Além da notificação, cabe ao profissional orientar a mulher sobre seus direitos, acionar a rede intersetorial de apoio — que inclui CRAS, CREAS, Delegacias da Mulher e abrigos — e, quando necessário, acionar o serviço social da instituição. O cuidado não termina na consulta: ele se estende à construção de um plano de segurança junto com a paciente.
Abordar o tema da violência durante uma consulta exige preparo técnico, mas também humano. A forma como o profissional inicia essa conversa pode ser a diferença entre um relato honesto e um silêncio que perpetua o ciclo de violência.
● Pratique a escuta ativa e o acolhimento sem julgamento: crie um ambiente seguro para que a mulher possa falar sobre sua experiência sem medo de críticas ou responsabilização. ● Introduza o tema de forma universalizada: frases como “Pergunto isso a todas as minhas pacientes” ajudam a reduzir o estigma e tornam a abordagem mais natural. ● Faça perguntas diretas, com calma e empatia: questões objetivas podem ser mais efetivas para identificar situações de violência do que perguntas indiretas ou evasivas. ● Valide a experiência da mulher: demonstre apoio independentemente das decisões que ela tomar. Frases como “O que você está vivendo não é culpa sua” e “Você não está sozinha” podem contribuir para aumentar a sensação de segurança. ● Respeite a autonomia da paciente: evite pressioná-la a tomar decisões imediatas, como registrar um boletim de ocorrência. O acolhimento deve priorizar sua segurança, autonomia e vínculo com o serviço de saúde. ● Lembre-se de que cuidar de quem cuida também é essencial: oferecer condições para o bem-estar dos profissionais contribui para um atendimento mais humanizado, seguro e sustentável.
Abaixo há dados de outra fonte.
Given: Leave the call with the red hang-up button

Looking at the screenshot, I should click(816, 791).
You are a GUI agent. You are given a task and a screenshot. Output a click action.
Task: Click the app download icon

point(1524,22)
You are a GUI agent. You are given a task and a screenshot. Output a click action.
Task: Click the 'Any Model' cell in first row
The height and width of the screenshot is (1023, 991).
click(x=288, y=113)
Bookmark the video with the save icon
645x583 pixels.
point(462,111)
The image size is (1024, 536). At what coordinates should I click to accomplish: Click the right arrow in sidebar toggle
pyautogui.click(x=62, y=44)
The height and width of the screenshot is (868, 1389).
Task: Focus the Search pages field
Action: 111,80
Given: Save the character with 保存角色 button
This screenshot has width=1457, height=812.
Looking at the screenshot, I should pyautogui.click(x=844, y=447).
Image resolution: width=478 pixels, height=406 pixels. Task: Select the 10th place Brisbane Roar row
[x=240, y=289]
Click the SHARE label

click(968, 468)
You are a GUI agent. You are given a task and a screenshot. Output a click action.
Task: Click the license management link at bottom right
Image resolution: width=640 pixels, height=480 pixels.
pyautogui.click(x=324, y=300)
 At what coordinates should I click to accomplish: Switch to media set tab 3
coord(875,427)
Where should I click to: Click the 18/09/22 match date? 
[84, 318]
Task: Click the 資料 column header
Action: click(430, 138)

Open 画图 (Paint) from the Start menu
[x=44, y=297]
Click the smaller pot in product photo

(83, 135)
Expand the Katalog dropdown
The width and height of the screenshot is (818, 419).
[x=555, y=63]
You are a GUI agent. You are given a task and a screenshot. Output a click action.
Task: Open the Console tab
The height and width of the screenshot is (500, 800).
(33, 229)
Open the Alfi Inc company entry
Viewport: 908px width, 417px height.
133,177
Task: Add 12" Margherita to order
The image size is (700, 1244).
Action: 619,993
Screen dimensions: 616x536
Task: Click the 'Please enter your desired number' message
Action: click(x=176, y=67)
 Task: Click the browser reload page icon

O Agosto Lilás, campanha de conscientização sobre a violência contra a mulher, representa uma oportunidade importante para estudantes da área da saúde. Segundo a OMS, a violência doméstica é um grave problema de saúde pública, e profissionais preparados para identificá-la e agir salvam vidas. Participar de atividades como palestras, rodas de conversa e simulações de atendimento permite desenvolver empatia, repertório técnico e comunicação sensível, complementando a formação teórica com uma visão integral do cuidado.
O IDOMED acredita que formar profissionais de saúde de excelência significa prepará-los para os desafios reais da sociedade. Conhecer a fundo a violência contra a mulher, seus mecanismos e suas consequências, é parte do compromisso com um cuidado que transforma vidas, dentro e fora do consultório.